- Challenge -
Render the items from the line with "You are a GUI" to the line with "coord(20,706)" as a two-column CSV headed instruction and response. Give one row per item, with each field in quotes, line breaks turned into spaces, and the pictures left out.

- Extracted material -
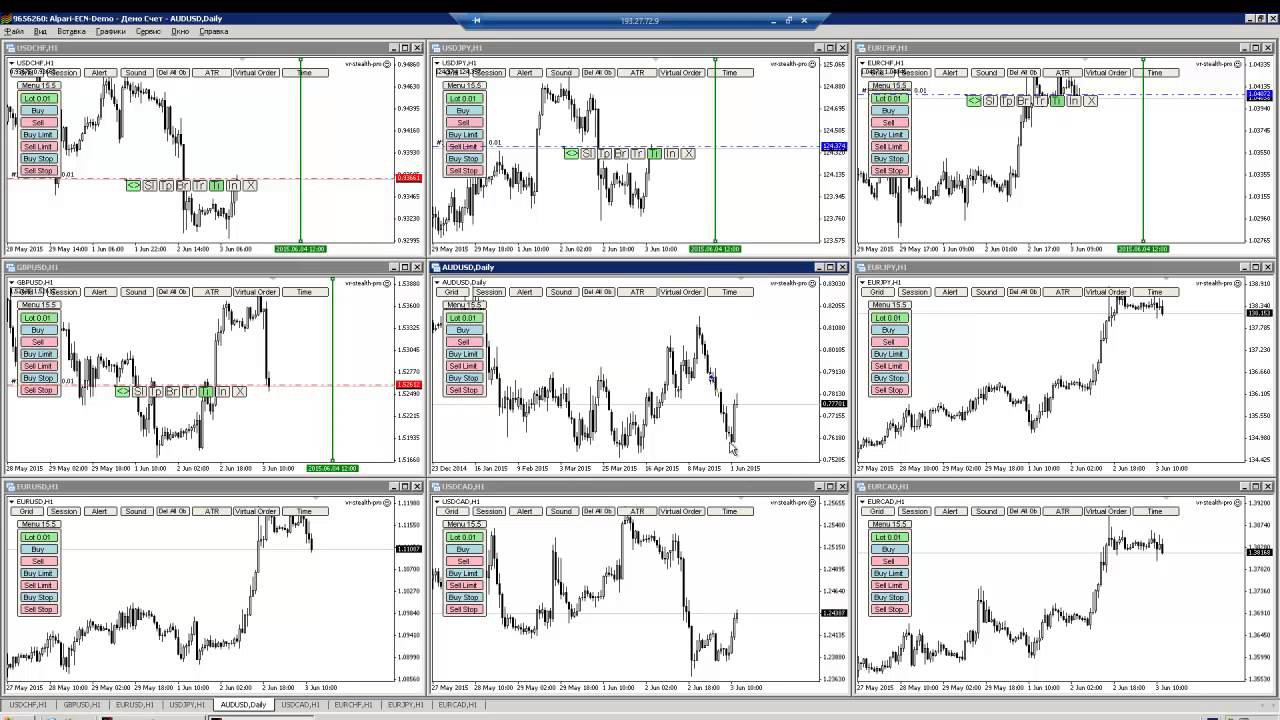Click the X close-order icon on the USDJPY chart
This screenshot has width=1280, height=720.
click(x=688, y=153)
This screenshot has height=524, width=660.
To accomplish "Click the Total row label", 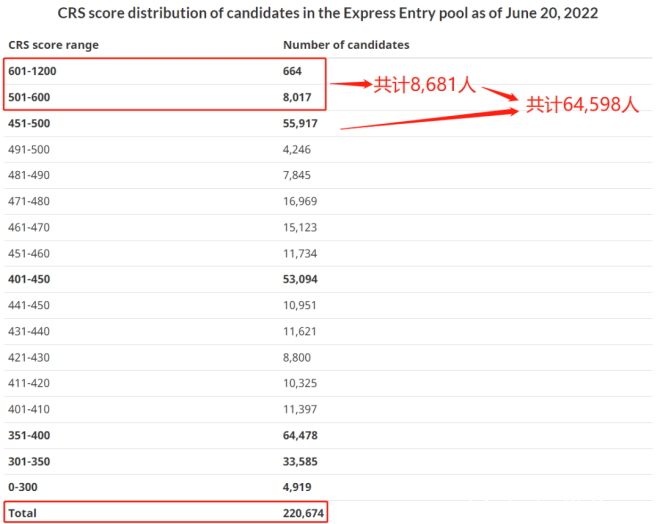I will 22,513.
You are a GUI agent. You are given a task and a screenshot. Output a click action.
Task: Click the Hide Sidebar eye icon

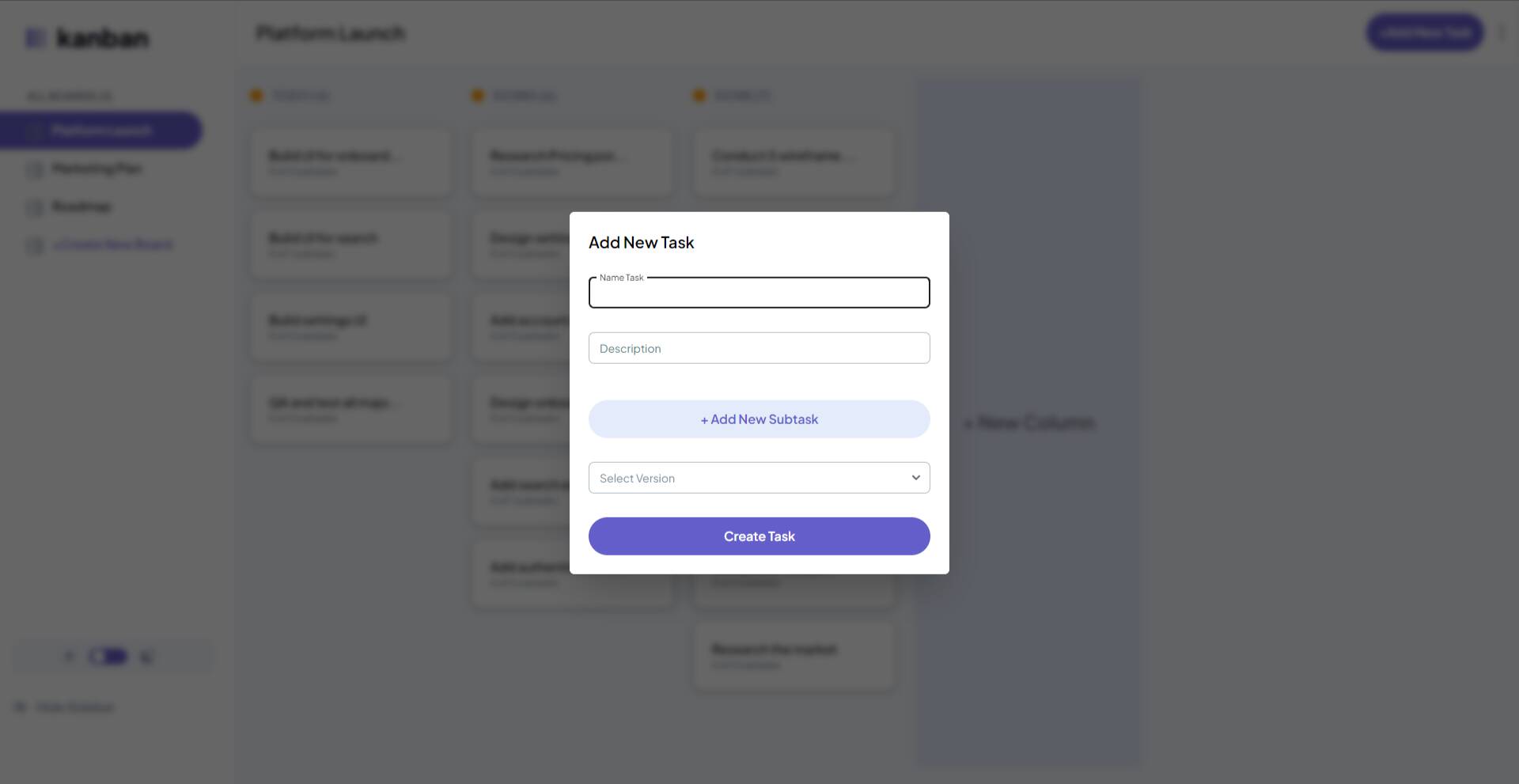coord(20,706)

==

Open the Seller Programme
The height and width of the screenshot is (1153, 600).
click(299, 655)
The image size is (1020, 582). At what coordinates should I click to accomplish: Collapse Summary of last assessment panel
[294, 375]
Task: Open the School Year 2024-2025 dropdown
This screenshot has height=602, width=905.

- Solved problem -
instruction,response
"You are a GUI agent. You are given a task and a screenshot. Output a click action. Task: Click the Hide Sidebar eye icon","coord(20,706)"